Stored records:
========================================================================
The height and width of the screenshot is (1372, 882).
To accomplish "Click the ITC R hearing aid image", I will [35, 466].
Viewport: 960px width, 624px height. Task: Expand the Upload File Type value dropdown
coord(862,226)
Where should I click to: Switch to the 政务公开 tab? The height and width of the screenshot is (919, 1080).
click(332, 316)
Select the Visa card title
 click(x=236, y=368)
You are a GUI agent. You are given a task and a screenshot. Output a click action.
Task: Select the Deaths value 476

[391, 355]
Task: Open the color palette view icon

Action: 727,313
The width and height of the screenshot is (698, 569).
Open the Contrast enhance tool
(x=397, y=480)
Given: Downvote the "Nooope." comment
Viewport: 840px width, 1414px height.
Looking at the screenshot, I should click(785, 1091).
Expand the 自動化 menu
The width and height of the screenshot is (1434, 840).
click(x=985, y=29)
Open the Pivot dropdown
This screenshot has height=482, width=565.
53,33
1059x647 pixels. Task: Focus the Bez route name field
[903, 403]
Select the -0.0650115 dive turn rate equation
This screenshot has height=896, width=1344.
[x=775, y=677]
========================================================================
- DIRECTIVE
In the material, from the line containing "You are a GUI" through the end, inclusive, swap "color palette" for "color picker" and give those lines again with nothing else changed.

- WORKED ANSWER
You are a GUI agent. You are given a task and a screenshot. Output a click action.
Task: Select the Deaths value 476

[391, 355]
Task: Open the color picker view icon

Action: 727,313
The width and height of the screenshot is (698, 569).
Open the Contrast enhance tool
(x=397, y=480)
Given: Downvote the "Nooope." comment
Viewport: 840px width, 1414px height.
Looking at the screenshot, I should click(785, 1091).
Expand the 自動化 menu
The width and height of the screenshot is (1434, 840).
click(x=985, y=29)
Open the Pivot dropdown
This screenshot has height=482, width=565.
53,33
1059x647 pixels. Task: Focus the Bez route name field
[903, 403]
Select the -0.0650115 dive turn rate equation
This screenshot has height=896, width=1344.
[x=775, y=677]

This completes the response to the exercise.